Text passage:
------------------------------------------------------------------------

The Adversary First Amendment by Redish Martin H.;

The Adversary First Amendment by Redish Martin H.;

Author:Redish, Martin H.; [Redish, Martin H.]
Language: eng
Format: epub
Publisher: Stanford University Press
Published: 2013-08-15T00:00:00+00:00


CHAPTER FIVE

The Anticorruption Principle, Free Expression, and the Democratic Process

There are again two methods of removing the causes of faction: the one, by destroying the liberty which is essential to its existence; the other, by giving to every citizen the same opinions, the same passions, and the same interests. It could never be more truly said than of the first remedy, that it was worse than the disease.

------------------------------------------------------------------------

Information provided:
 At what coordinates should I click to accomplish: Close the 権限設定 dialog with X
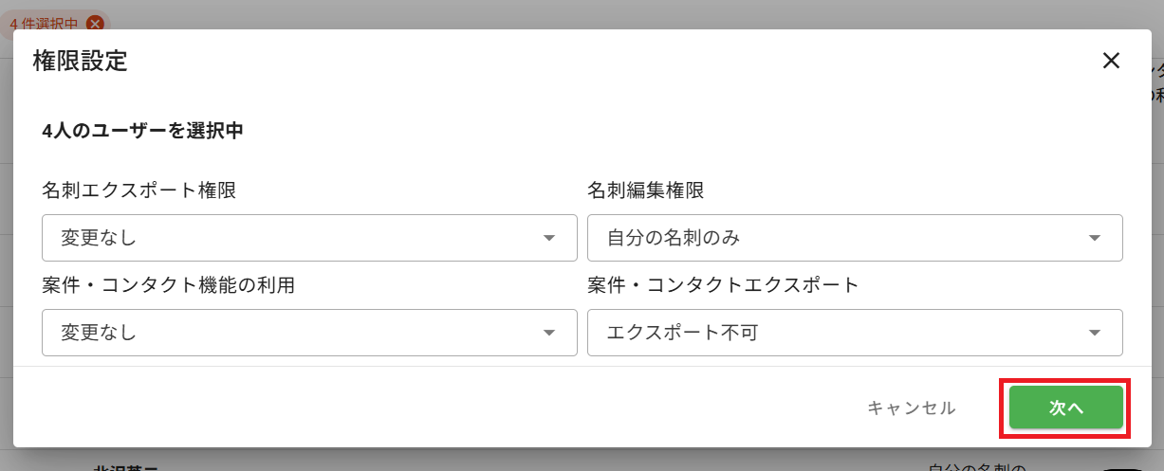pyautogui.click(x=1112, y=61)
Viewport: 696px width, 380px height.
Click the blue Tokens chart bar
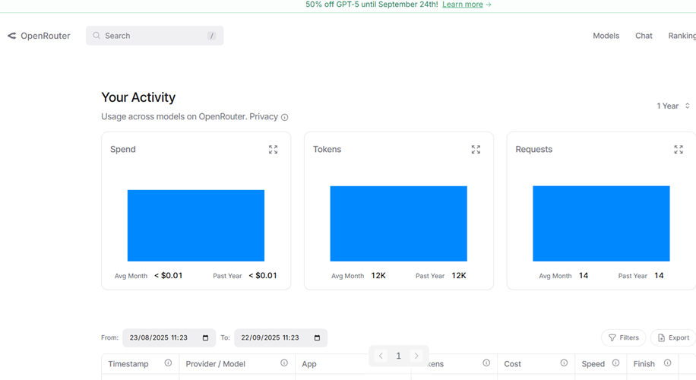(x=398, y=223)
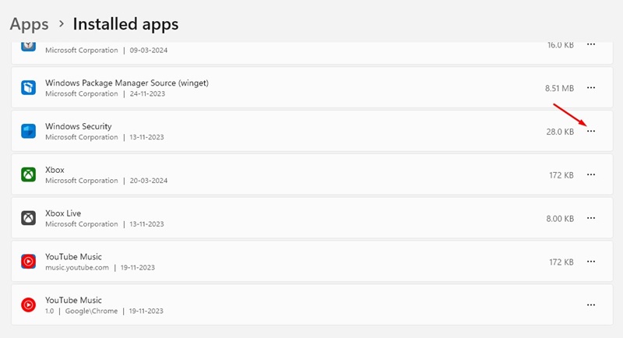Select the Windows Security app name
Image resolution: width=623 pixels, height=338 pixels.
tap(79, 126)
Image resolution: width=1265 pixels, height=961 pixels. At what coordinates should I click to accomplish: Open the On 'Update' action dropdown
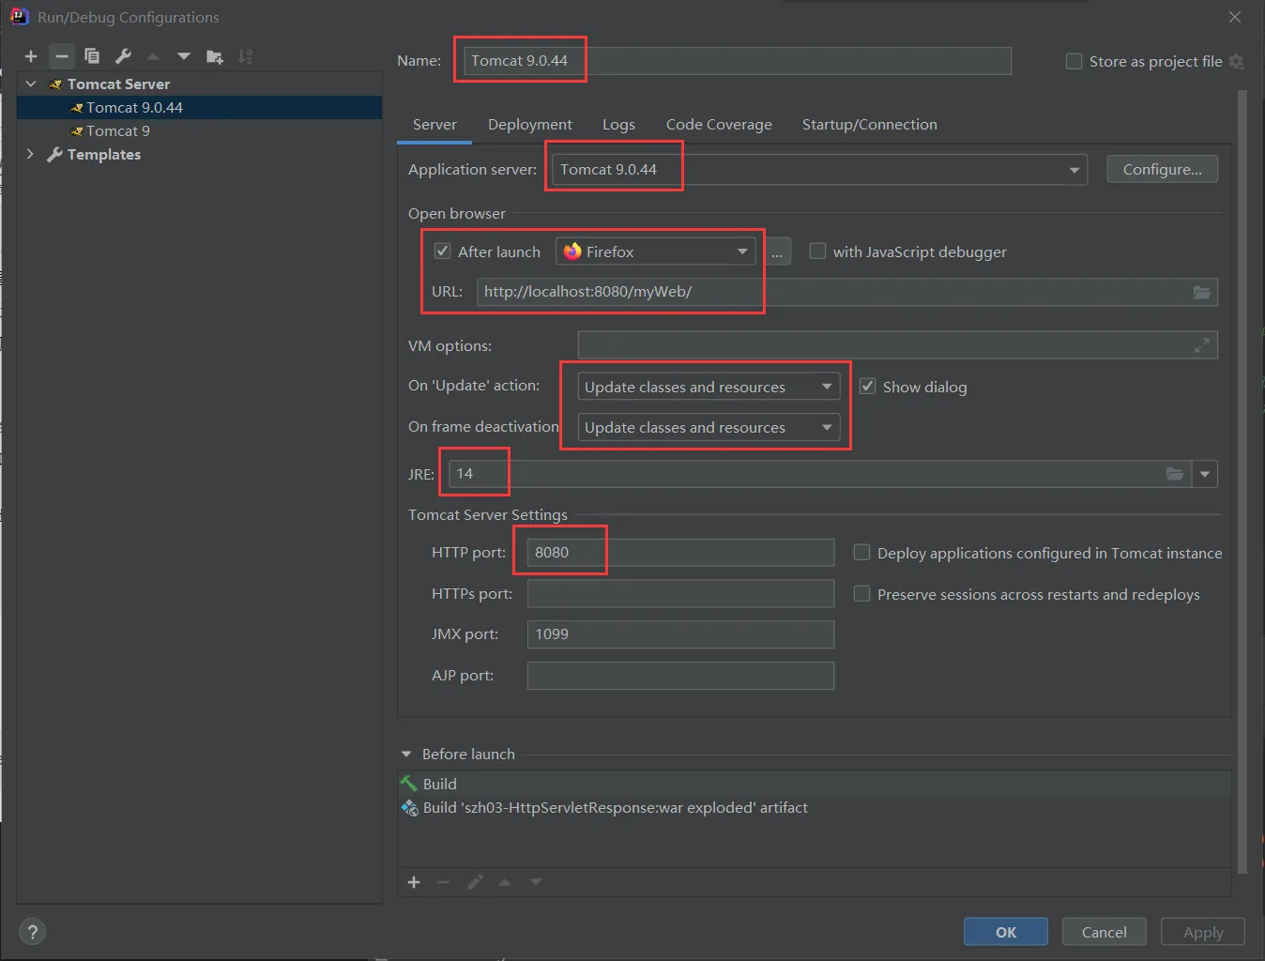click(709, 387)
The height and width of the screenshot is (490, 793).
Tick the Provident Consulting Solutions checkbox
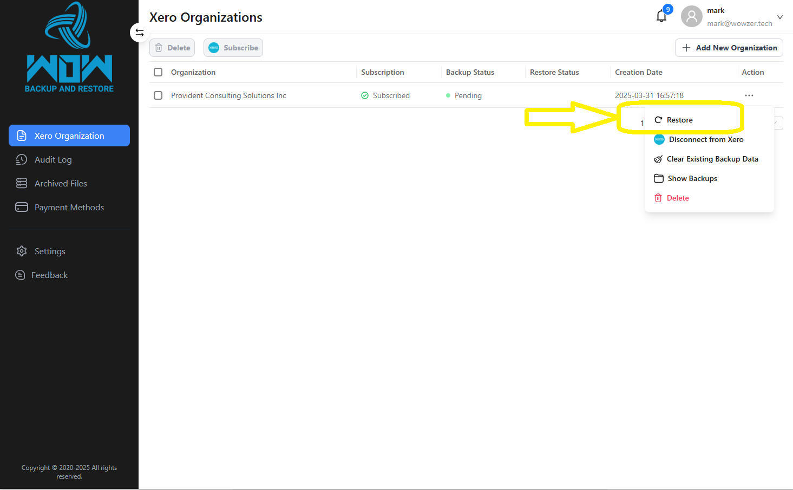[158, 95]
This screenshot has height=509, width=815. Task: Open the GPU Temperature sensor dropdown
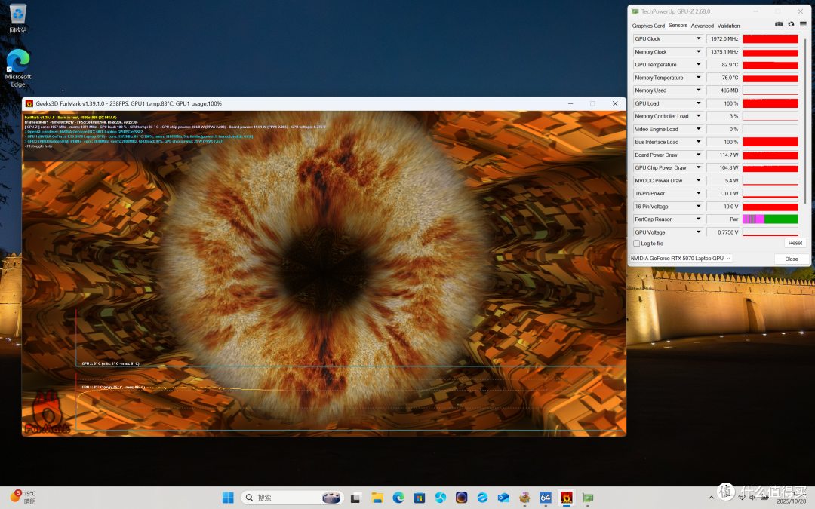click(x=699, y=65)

------------------------------------------------------------------------

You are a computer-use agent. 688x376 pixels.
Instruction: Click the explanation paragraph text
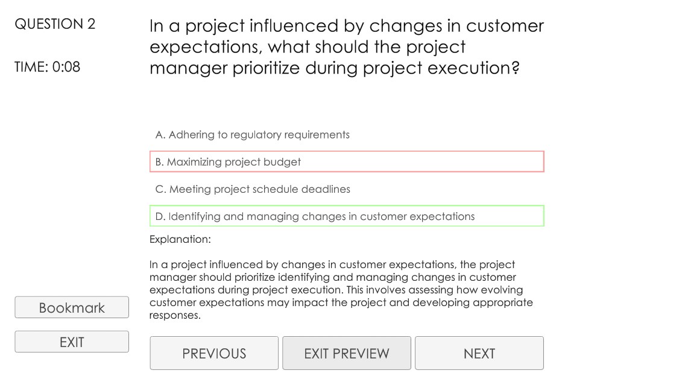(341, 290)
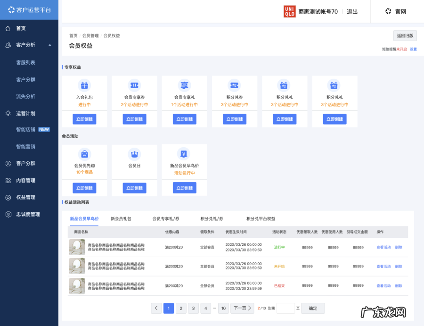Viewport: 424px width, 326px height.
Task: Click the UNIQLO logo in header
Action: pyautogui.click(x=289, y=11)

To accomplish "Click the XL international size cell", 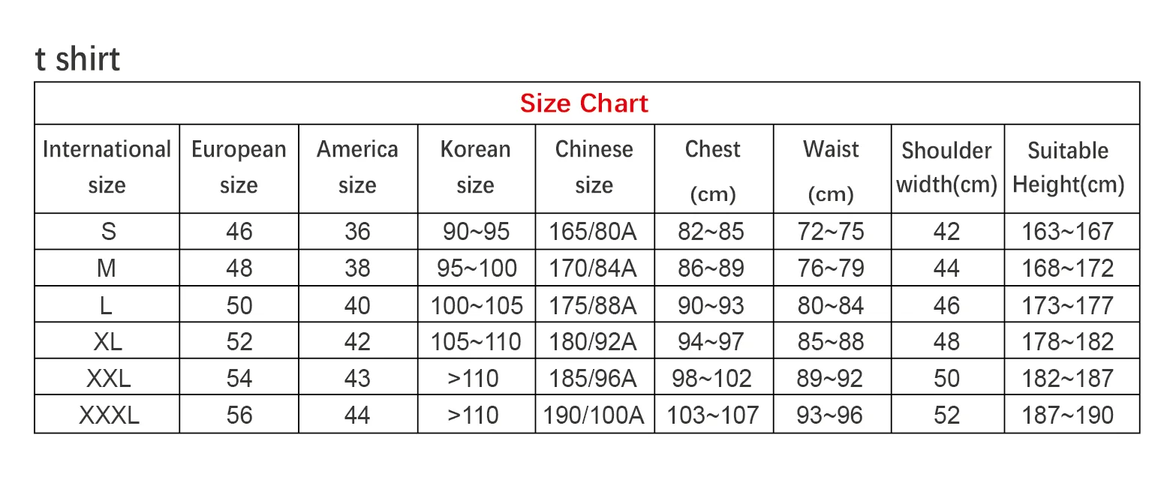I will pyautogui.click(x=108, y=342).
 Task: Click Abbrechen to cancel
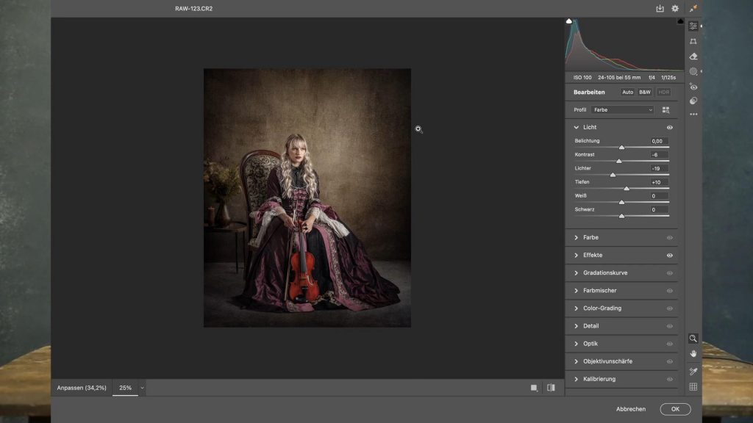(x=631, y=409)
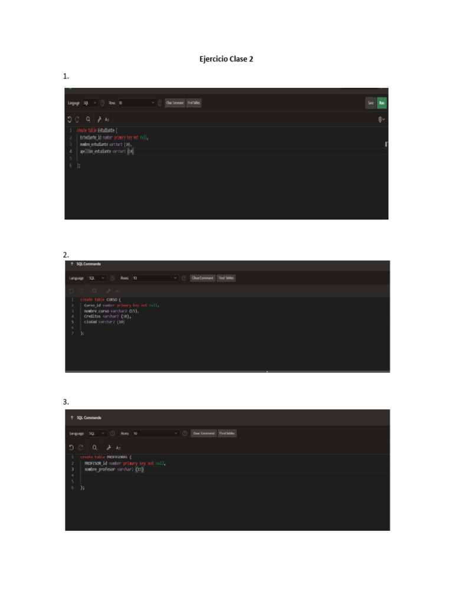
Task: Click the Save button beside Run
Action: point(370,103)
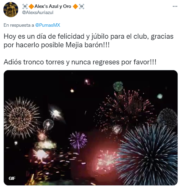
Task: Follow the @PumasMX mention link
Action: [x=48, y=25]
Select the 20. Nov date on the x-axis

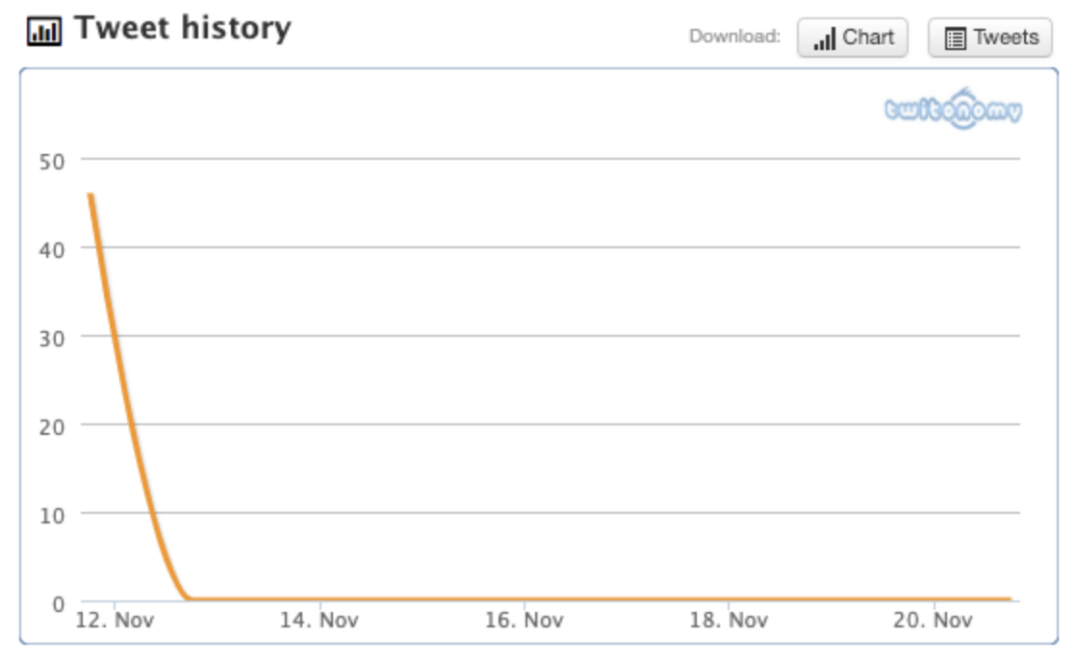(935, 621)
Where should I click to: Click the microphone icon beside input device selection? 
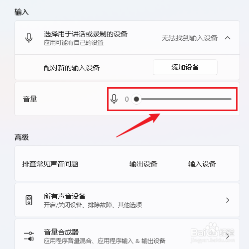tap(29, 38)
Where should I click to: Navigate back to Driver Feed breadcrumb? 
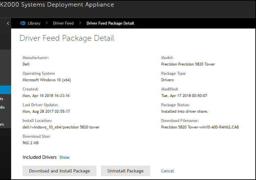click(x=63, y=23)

------------------------------------------------------------------------

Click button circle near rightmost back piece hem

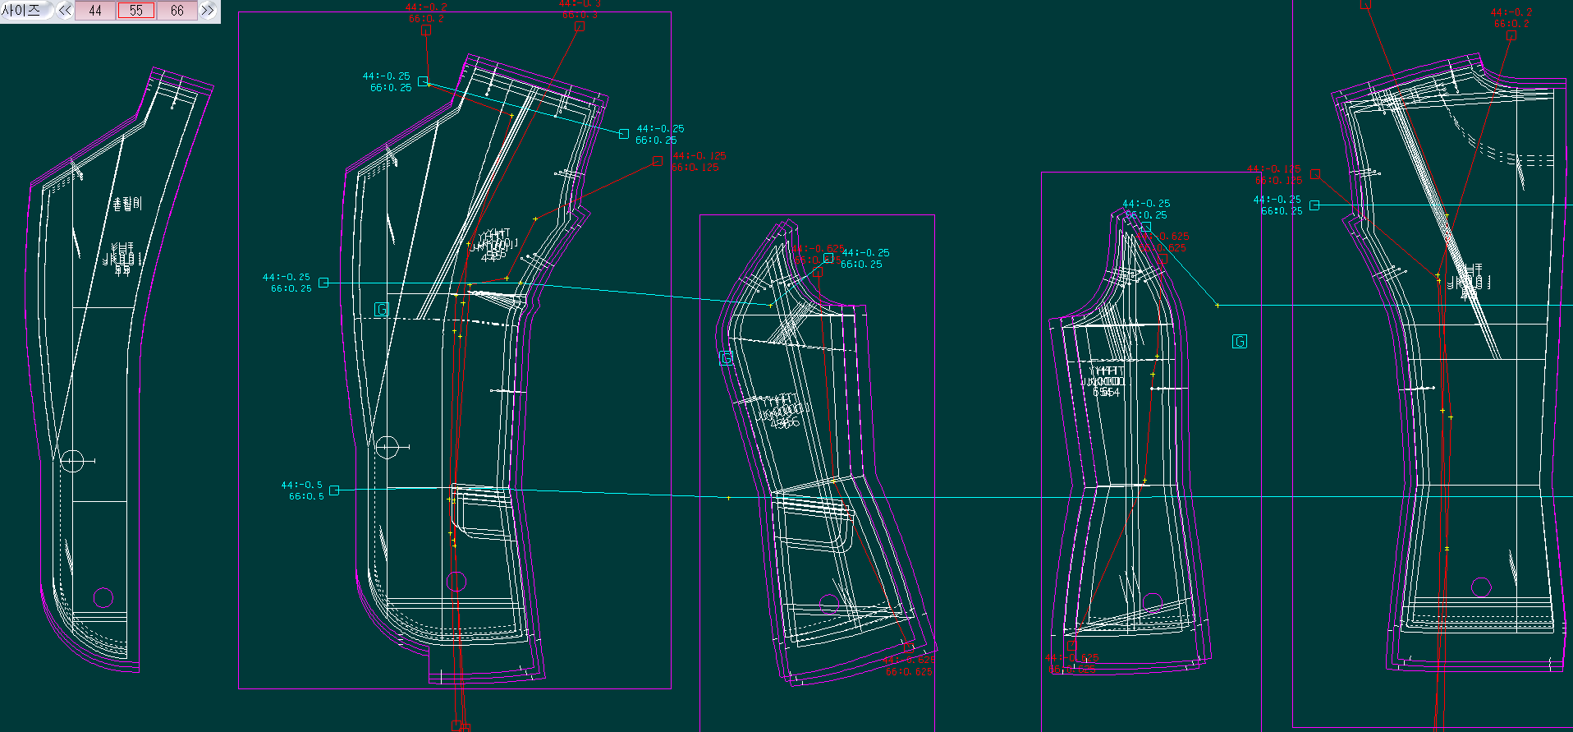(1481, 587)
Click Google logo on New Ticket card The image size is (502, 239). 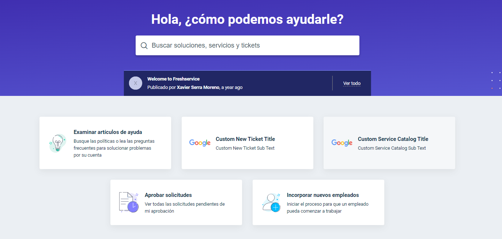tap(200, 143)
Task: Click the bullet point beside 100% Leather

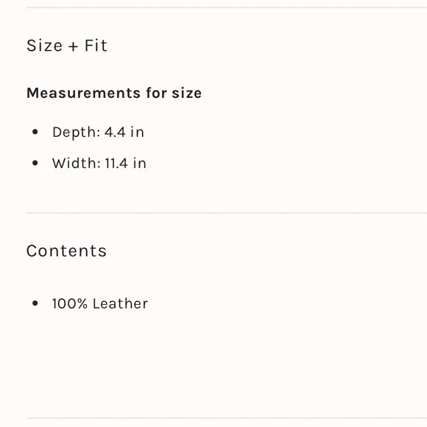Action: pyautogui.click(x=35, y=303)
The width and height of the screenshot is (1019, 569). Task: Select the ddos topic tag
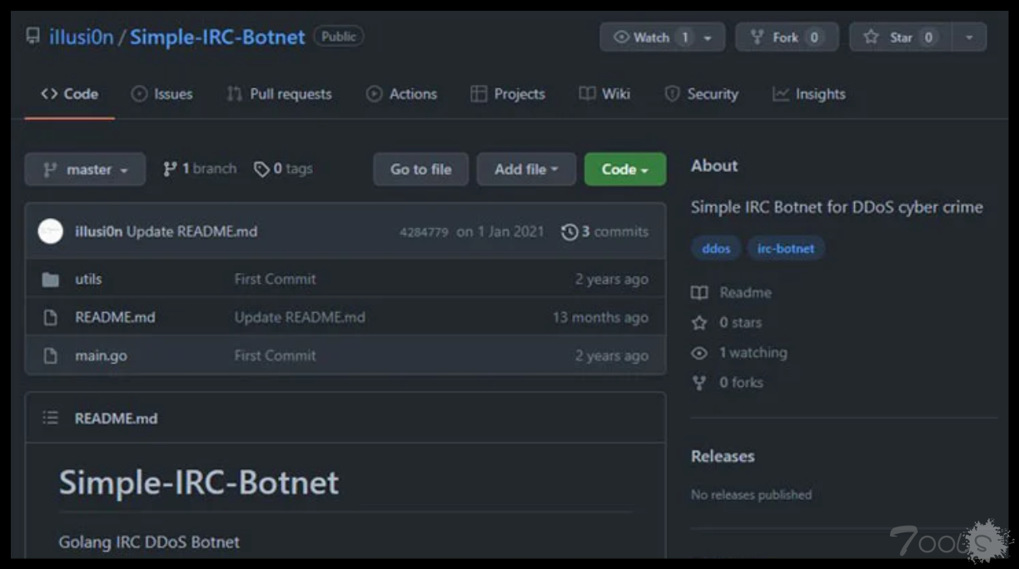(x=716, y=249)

------------------------------------------------------------------------

Work request: Could you reproduce the full page about The Adversary First Amendment, word for word, as it appears before the data?

Response to the exercise:
The Adversary First Amendment by Redish Martin H.;

The Adversary First Amendment by Redish Martin H.;

Author:Redish, Martin H.; [Redish, Martin H.]
Language: eng
Format: epub
Publisher: Stanford University Press
Published: 2013-08-15T00:00:00+00:00


CHAPTER FIVE

The Anticorruption Principle, Free Expression, and the Democratic Process

There are again two methods of removing the causes of faction: the one, by destroying the liberty which is essential to its existence; the other, by giving to every citizen the same opinions, the same passions, and the same interests. It could never be more truly said than of the first remedy, that it was worse than the disease.